Aganta Burina Burinata Poseidon’a tapanların, denizlerde yaşam arayanların romanı; denizlerin isimsiz kahramanlarının destansı yaşamlarına bir ağıt; hayatın, denizlerin acımasız dalgalarına savurduğu insanların, doğanın insafına terk edilmiş kaderlerinin öyküleri. Günübirlik yaşam süren çaresiz ama aynı zamanda tutkulu insanların, denizlerin derinliklerinde yitmiş feryatları, iyot kokan sayfalardan ruhumuza sessizce siniyor.  

Deniz bu; yarın ne kısmet getireceği, hangi canı alıp götüreceği belli değil. Biz, kahramanımız Mahmut’un ağzından hayatın acımasız yükü altında denizlerle boğuşan, neredeyse tüm denizcilerin evrensel kaderine tanık oluyoruz.

Mahmut, soyundan gelen pek çok erkeği denize kurban vermiş denizci bir ailenin oğludur. Ama babası bu sonu gelmez kurban verme işine artık bir dur demek, hiç olmazsa oğlunu denizin gemlenemez iştahından kurtarmak istemektedir. 

Roman, ailesinin baskısıyla kendi özgür iradesi, tutkuları arasında hapsolup kalan Mahmut’un yaşadıklarını etkin bir dille bize aktarıyor. 

Mahmut’un yaşamındaki köşe taşlarını tutan iki kadından biri, çocukluk sevdası Erkek Fatma, öteki ise, kavuşamadığı Fatma’sından sonra çevrenin de yönlendirmesiyle evlendiği Ayşe.

Mahmut, gelecek hayallerini mertliği, gözü pekliğiyle “Erkek Fatma” olarak adlandırılan çocukluk aşkı Fatma üzerine kurmuştur. Eli para görsün, mesleğinde ustalaşsın diye denizden denize, tekneden tekneye dolaşır bir süre. Büyük bir özlemle döndüğü köyünde yokluğunda pek çok şey değişmiştir. Fatma ekmek kavgası sırasında uğradığı bir saldırı sonucu yüzüne, kendisinin bile görmek istemediği biçimde yara almıştır. Bu yara yüzünden çok, yüreğini yaralamıştır genç kadının, kendini sevdiği erkeğe layık görmeyecektir. Fatma kaçıp izini kaybettirmiştir. Hayatında Fatma’sı yoktur artık.
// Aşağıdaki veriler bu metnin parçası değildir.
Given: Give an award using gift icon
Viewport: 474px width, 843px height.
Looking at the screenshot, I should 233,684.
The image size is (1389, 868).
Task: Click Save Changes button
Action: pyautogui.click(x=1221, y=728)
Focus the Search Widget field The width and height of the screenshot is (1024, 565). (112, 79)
 Ailesi ve çevresi onu Ayşe ile evlendirmek istemektedir. Gelişmeler ve içinde bulunduğu koşullar Mahmut’un toprak adamı olması yönündedir. Mahmut’un naif kalbi Ayşe’ye de ısınır. Denizcilikten uzak durmuş, her şeyini toprağa bağlamış sakince yaşam süren bir ailenin kızı olan Ayşe ile evlenir. Artık toprak adamı olmuş, rahat, duru, güvenli ve halinden memnun bir yaşam kurmuştur. Ayşe’yi de sevmiştir Mahmut, ne var ki en büyük sevgisi denizedir.  

Aganta Burina Burinata, Bodrum’un popüler kültür tarafından çiğnenip posasının bir kenara atılmadığı dönemlerde geçiyor. Okur, balıkçılarla birlikte Kuşadası, Bodrum Marmaris açıklarında, koylarında dolaşıyor. Delikanlıların, turistlerin henüz ayak basmadığı Datça Palamut Bükünde köy kızlarının çıplak denize girmelerini gizlice izlerken duydukları masum utanç okuru gülümsetiyor.
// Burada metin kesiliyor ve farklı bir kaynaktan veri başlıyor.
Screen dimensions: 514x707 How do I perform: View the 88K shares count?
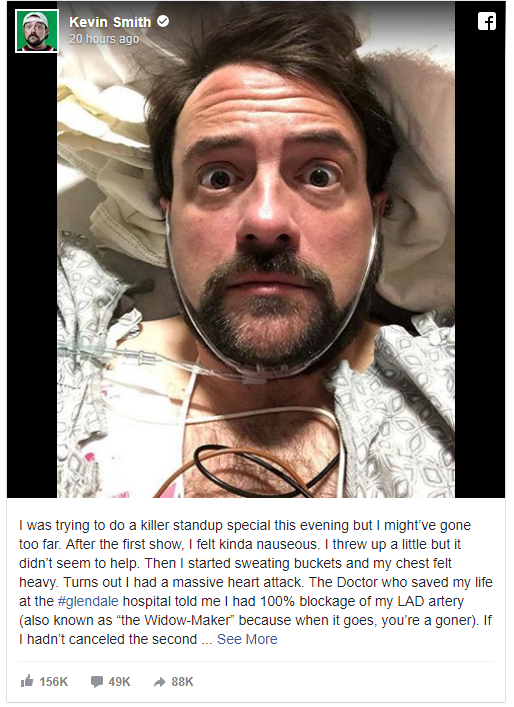(x=183, y=681)

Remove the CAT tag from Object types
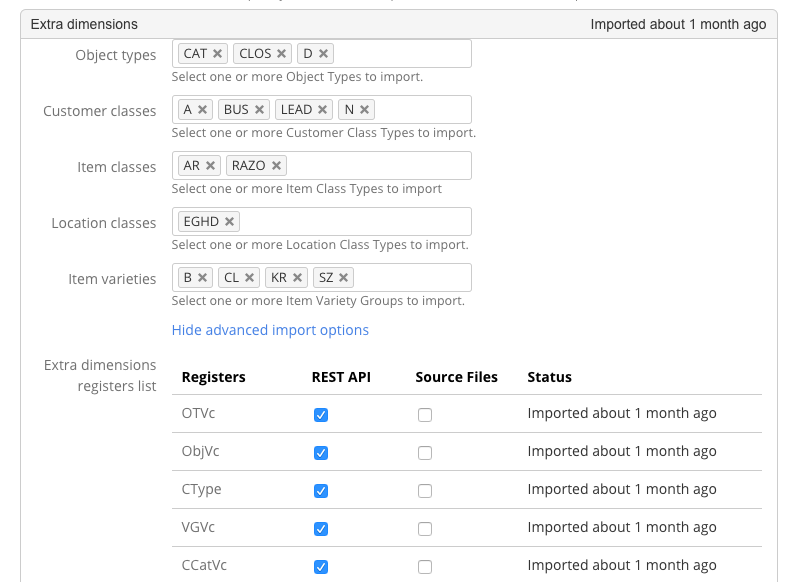coord(217,54)
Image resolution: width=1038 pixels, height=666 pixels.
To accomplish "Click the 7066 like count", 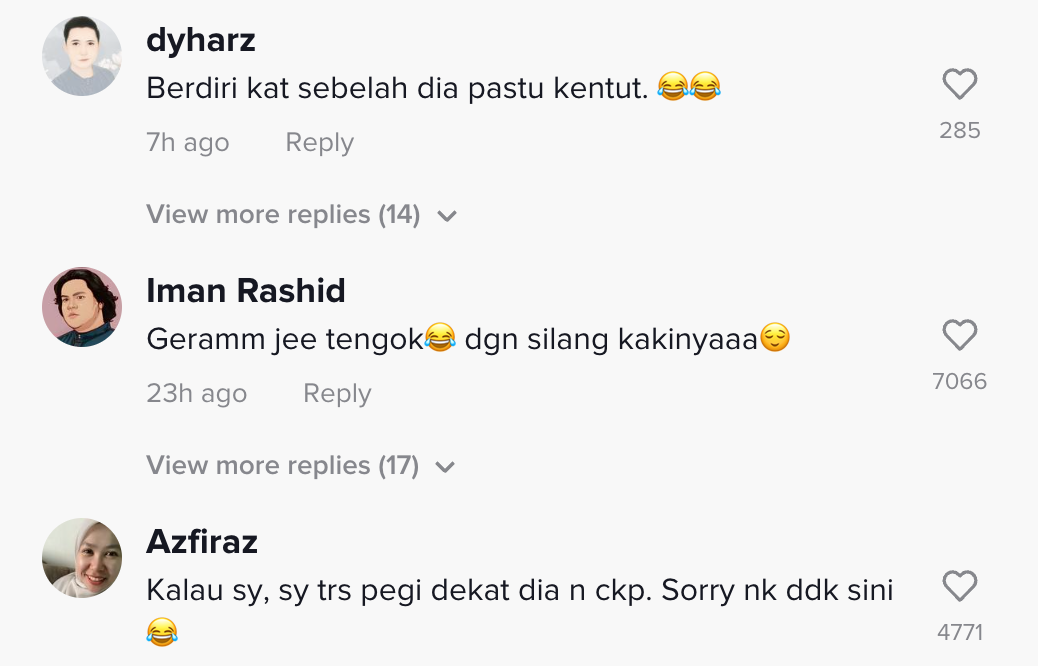I will pos(959,381).
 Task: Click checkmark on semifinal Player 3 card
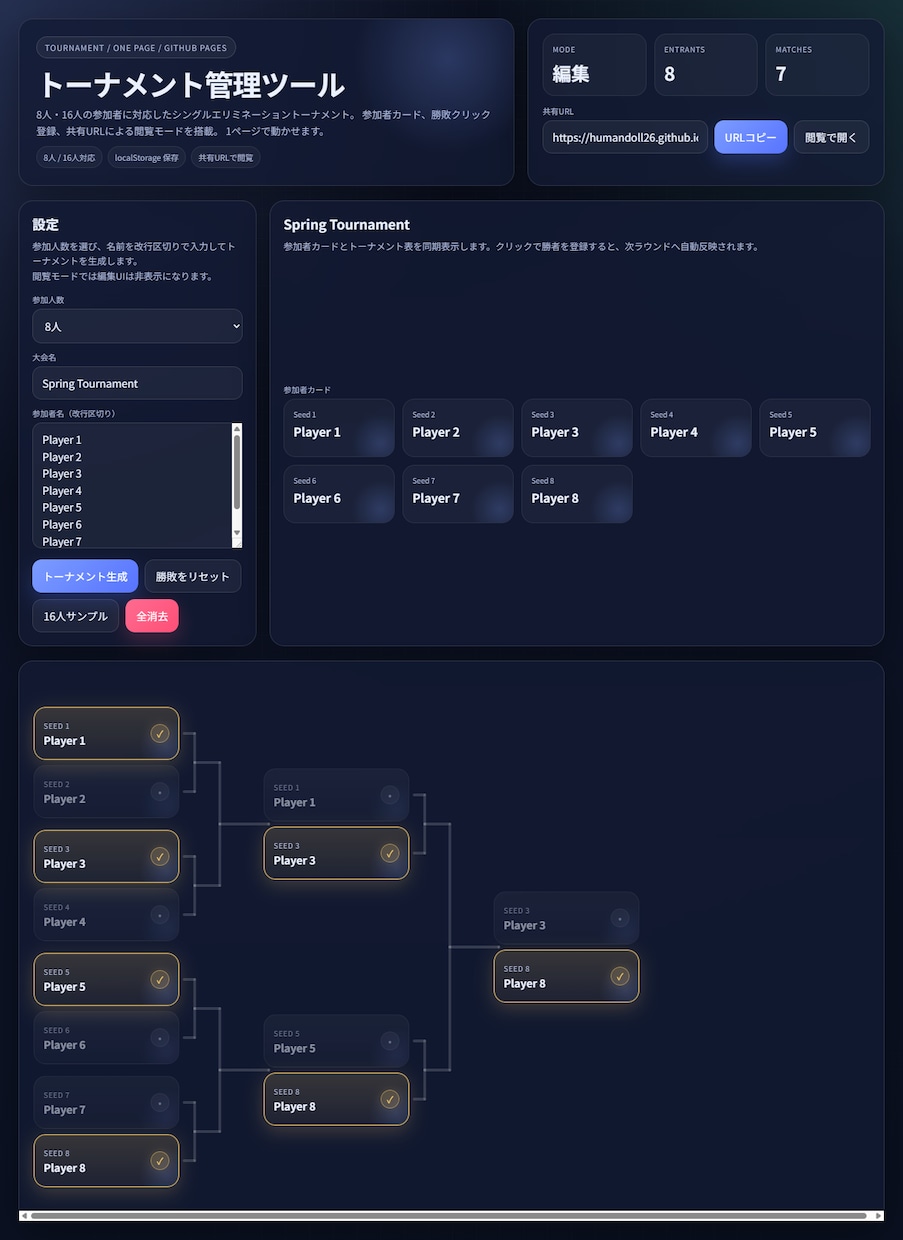pyautogui.click(x=390, y=853)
Balıkçılık artık böyle yapılmıyor. GPS’ler, otomatik pilotlar her teknede olmasa da, sahil koruma ve çeşitli haberleşme yöntemleri var. Kimsenin serdümen olması için yıllarca dalgalara karşı cengâverliğini kanıtlaması gerekmiyor. Bodrum da eski Bodrum değil zaten.
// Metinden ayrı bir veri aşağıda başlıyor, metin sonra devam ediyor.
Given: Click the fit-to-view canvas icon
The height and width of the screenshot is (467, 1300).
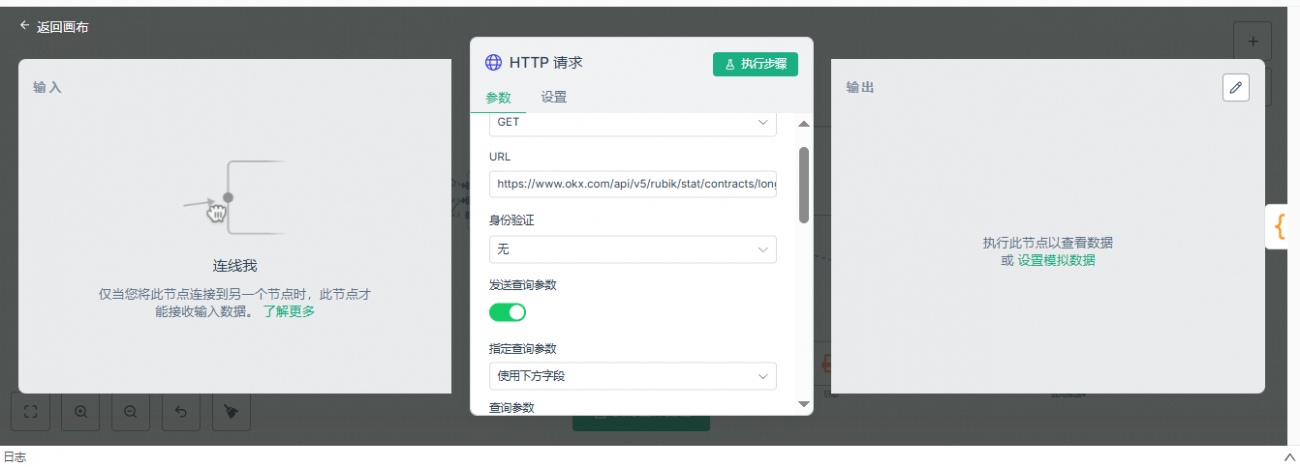Looking at the screenshot, I should (30, 411).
Cevat Şakir’in çocukluğunun Büyükada’da geçmesi, üniversitede yakın çağlar tarihi eğitimi almış olması, Bodrum’a sürgün edilişinin alt yapısını oluşturmuş bir anlamda. Üç yıllık bu sürgünü 25 yıllık gönüllü bir yaşam biçimine dönüştürürken, bu dönüşümden edebiyatçı kimliği edinmenin yanı sıra doğayı koruma bilinci ve çevre duyarlığı kavramlarıyla toplumu tanıştırmış, bölgeyi geniş kitlelere tanıtarak ülke turizmine kazandırmıştır.   

Yazar doğayı, yoksulluğu, çaresizliği ve tutkuları kozadan ipek çıkarırcasına işlerken, biz Akdeniz sularında çağlar boyunca yankılanan denizcilerin ortak dili olan terimleri deyimleri bir şiir gibi okuyoruz. 

Zorlu insan doğa ilişkisine tuttuğu mercek, doğa sevgisi, bilinci ve yaşadığı tüm deneyimlerle Cevat Şakir erken dönem çevrecilerimizden hatta belki de başlıcasıdır. Halikarnas Balıkçısı, bu mavi sürgünü öylesine sevmiş benimsemiş ki, üç yıllık cezası bittikten sonra da dönmemiş, çocuklarının eğitimi için İzmir’e yerleşmiş, her fırsatta da maviliğe kaçmış.